The Supreme Court has determined that if a worker is actually called on to respond to someone's care needs (or any other duties) when on a shift, then that time will count as 'time work' and be subject to the National Minimum Wage i.e. only the time that they are actually awake and working, rather than when sleeping on shift.
The Claimant in the case (Claire Tomlinson-Blake) was a care worker employed by Mencap to support vulnerable adults with severe learning disabilities to live as independently as possible in their privately-owned home. She worked overnight ‘sleep-ins’ for which she was paid a flat rate of £29.05 for an 8-hour shift. The Employment Tribunal and Employment Appeal Tribunal decided that she was ‘working’ for the purposes of the purpose of the National Minimum Wage legislation and this meant she had been underpaid because all her ‘sleep-in’ hours should have counted as time work for national minimum wage purposes. The Court of Appeal overturned this decision and decided she was not entitled to the National Minimum Wage for all time spent on ‘sleep-in’ shifts. The Claimant appealed, but the Supreme Court dismissed the appeal.

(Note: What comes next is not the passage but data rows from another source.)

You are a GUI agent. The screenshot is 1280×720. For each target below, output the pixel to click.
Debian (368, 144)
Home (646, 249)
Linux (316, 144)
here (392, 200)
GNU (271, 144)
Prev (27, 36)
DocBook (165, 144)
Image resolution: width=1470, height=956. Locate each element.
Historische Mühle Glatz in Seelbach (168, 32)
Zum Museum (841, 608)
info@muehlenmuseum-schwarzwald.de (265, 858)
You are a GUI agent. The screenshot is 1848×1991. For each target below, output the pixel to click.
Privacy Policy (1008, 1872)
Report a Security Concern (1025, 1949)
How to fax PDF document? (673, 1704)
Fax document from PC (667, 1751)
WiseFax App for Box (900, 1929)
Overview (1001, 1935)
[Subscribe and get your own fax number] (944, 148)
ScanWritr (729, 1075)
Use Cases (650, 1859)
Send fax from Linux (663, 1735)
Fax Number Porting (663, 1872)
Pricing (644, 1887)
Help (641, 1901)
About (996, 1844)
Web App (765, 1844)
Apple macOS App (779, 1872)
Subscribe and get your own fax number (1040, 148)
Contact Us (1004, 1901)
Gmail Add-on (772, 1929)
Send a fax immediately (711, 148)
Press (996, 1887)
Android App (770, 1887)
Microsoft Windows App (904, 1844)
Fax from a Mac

Mencap has stated that they contested this case because of the devastating unfunded back pay liabilities facing providers across the sector, which was estimated at £400 million. Mencap went on to state that “Sleep-ins are a statutory care service which should be funded by Local Authorities, and ultimately Government. It is no exaggeration to say that if the ruling had been different, it would have severely impacted on a sector which is already underfunded and stretched to breaking point. Some providers would have gone bust and, ultimately, the people who rely on care would have suffered”. Mencap has called for Government reform of the legislation covering sleep-in payments as part of a review of the social care workforce so that social care workers can be ‘paid better’.
What does this mean?
It is important to note that the Supreme Court judgment only relates to the scope of “work” for national minimum wage purposes. The meaning of “work” for the purposes of entitlement to rest breaks under the Working Time Regulations is subject to different legislation and caselaw, meaning that a person on a sleep in shift at their workplace who has to respond to emergencies or other duties is engaged in working time for the purpose of entitlement to rest breaks.
What should I do?
“Whilst care providers who pay National Minimum Wage rates for sleep-in shifts may be considering reducing wages for sleep-in shifts to below the national minimum wage rate in light of the Supreme Court’s ruling, care providers cannot simply cut existing care workers’ pay for sleep-in shifts without the risk of unlawful deductions of wages and breach of contract/constructive dismissal claims (as well as damage to employee relations),” says Hannah Thomas, FSB Employment Protection. “Any change in contractual terms require employer/employee consultation and must be carried out in accordance with contract and employment law considerations.”